* **TEXT SHOWN**

We now have a number of groups of fields. It probably makes sense to represent each group as a separate object. Why? In part, using objects rather than individual fields simplifies the design of the incident class a bit. More importantly, the additional objects help ensure that related data are kept together. Finally, it is likely that we can use many of these classes in other situations. For example, locations might be useful in other programs.

Of course, if these objects are likely to be useful in other programs, they might already exist. So we should check the Java API to see what kinds of classes are available. Amazingly, the design of times and dates in Java was somewhat iffy up to Java 8. As a recent article suggests, “A long-standing bugbear of Java developers has been the inadequate support for the date and time use cases of ordinary developers.” But Java 8 has a variety of better-designed classes which appear in the java.time package. The class java.time.LocalDateTime seems to serve our purposes.

What about our other groups of data? Java doesn't seem to have locations with latitude and longitude, and the fields in Ushahidi comments are specific enough that it's almost certainly necessary to create our own class. It's tempting to set up a representation of users, or at least user names. However, Java doesn't appear to have a person or name class (possibly because different applications will store such data very differently), and it appears that the data shared by Ushahidi doesn't have that additional information. We'll just stick with a string. Finally, the information on an Ushahidi category is specific enough that we'll want to represent it ourselves.

Wow. That was a lot of quick analysis. Let's see what classes we've come up with.

  • UshahidiIncident. Our primary class. Stores all of the information on an incident or report, or at least all of the information that is available to us.
  • java.time.LocalDateTime. Java 8's new mechanism for representing dates and times.
  • UshahidiComment. A comment on an incident. Includes the author of the comment, the text, the date it was created, and so on and so forth.

Entries for locating text and elements
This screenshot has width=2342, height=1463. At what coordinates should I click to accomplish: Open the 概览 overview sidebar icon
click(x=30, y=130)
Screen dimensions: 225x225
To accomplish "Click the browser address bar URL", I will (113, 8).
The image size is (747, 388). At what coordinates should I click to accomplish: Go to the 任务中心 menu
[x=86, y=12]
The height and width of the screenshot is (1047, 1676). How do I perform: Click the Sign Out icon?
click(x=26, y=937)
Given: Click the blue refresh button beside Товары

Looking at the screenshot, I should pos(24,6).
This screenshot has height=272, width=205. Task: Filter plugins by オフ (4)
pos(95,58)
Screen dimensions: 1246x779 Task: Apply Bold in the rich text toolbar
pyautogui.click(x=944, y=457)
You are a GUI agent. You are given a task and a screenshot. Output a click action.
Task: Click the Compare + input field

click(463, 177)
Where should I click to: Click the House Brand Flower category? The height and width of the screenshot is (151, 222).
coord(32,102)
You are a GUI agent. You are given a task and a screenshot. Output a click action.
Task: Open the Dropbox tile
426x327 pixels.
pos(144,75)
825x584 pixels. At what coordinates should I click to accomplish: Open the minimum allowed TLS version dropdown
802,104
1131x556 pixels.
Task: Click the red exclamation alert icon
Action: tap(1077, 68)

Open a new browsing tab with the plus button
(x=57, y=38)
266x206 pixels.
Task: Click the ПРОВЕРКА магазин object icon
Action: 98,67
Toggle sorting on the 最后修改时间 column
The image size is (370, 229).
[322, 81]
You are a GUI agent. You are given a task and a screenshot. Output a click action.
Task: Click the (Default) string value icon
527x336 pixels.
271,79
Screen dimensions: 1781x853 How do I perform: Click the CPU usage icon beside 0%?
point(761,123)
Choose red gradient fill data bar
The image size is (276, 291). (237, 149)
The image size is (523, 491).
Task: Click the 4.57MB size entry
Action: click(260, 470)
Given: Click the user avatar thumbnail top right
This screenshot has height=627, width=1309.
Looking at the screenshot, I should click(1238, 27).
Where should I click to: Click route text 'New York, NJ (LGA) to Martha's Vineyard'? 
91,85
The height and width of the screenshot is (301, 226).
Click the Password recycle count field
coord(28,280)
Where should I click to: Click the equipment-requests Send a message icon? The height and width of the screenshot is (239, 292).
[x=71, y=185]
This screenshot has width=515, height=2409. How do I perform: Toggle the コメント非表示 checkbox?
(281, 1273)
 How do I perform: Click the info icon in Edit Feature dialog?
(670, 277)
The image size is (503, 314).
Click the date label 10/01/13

* **TASKS TO CARRY OUT**
A - Can you reproduce the text on Java classes, beginning at the words "Wow. That was" and stopping after "available to us."?
B - Can you update the records, from the line that contains "How do I perform: Click the info" through the end of the records, swapping "info icon" for "help icon" and leaving everything else unchanged?

* **WRITTEN ANSWERS**
A -
Wow. That was a lot of quick analysis. Let's see what classes we've come up with.

  • UshahidiIncident. Our primary class. Stores all of the information on an incident or report, or at least all of the information that is available to us.

B -
 How do I perform: Click the help icon in Edit Feature dialog?
(670, 277)
The image size is (503, 314).
Click the date label 10/01/13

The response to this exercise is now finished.